Your goal:
Reproduce the records below exactly, but only between the lines holding "You are a computer-use agent. Viewport: 966px" and "You are a computer-use agent. The", inclusive.

[Stored items]
○ ○ ○
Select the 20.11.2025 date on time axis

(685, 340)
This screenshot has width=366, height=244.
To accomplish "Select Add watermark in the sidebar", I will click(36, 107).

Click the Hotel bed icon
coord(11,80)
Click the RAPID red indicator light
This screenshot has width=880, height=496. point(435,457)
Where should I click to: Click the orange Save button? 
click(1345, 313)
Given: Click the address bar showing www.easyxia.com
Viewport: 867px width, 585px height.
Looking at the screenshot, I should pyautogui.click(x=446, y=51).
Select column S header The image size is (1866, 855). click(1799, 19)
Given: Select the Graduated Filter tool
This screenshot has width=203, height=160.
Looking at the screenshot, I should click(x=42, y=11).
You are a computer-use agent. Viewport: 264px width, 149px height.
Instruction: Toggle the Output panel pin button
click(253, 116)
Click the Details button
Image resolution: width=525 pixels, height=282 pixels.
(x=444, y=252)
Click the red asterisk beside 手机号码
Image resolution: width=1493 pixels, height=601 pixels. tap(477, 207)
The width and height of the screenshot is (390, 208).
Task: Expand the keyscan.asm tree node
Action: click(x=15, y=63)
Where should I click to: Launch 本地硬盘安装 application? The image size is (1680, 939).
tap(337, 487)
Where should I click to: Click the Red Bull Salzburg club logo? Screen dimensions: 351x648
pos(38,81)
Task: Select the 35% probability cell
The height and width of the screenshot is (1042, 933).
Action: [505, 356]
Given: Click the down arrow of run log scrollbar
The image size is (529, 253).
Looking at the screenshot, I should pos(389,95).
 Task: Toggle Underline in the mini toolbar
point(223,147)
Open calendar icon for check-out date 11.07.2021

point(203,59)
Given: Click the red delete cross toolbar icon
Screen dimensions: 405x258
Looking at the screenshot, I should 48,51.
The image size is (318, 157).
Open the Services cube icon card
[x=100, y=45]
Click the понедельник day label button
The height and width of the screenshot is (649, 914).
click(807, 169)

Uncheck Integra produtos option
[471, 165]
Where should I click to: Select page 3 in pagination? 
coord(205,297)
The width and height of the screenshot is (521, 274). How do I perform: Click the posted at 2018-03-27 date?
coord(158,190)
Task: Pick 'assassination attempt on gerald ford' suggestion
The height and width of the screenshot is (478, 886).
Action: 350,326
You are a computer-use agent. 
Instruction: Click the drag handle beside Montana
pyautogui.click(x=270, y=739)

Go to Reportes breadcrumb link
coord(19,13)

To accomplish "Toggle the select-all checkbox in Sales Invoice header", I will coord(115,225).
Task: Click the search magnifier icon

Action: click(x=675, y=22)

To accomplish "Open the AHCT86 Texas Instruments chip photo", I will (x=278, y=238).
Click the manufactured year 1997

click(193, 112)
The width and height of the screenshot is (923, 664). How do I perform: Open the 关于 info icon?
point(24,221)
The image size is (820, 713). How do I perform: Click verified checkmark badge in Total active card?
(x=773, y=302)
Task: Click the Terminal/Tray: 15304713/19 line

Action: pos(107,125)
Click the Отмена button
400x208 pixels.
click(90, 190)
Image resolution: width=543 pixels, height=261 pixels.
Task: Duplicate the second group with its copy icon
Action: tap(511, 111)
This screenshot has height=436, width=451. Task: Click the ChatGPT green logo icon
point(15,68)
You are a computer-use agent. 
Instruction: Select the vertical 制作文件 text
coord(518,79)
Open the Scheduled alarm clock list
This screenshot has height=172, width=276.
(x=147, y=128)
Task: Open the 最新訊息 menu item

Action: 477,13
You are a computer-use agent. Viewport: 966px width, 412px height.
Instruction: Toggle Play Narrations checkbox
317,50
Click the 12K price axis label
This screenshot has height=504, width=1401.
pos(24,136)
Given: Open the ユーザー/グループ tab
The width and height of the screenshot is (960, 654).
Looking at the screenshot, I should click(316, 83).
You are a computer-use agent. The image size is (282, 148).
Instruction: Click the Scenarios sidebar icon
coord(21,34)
○ ○ ○
Solution to the problem:
You are a computer-use agent. Viewport: 966px width, 412px height.
Instruction: Toggle Play Narrations checkbox
317,50
Click the 12K price axis label
This screenshot has height=504, width=1401.
pos(24,136)
Given: Open the ユーザー/グループ tab
The width and height of the screenshot is (960, 654).
Looking at the screenshot, I should click(316, 83).
You are a computer-use agent. The image size is (282, 148).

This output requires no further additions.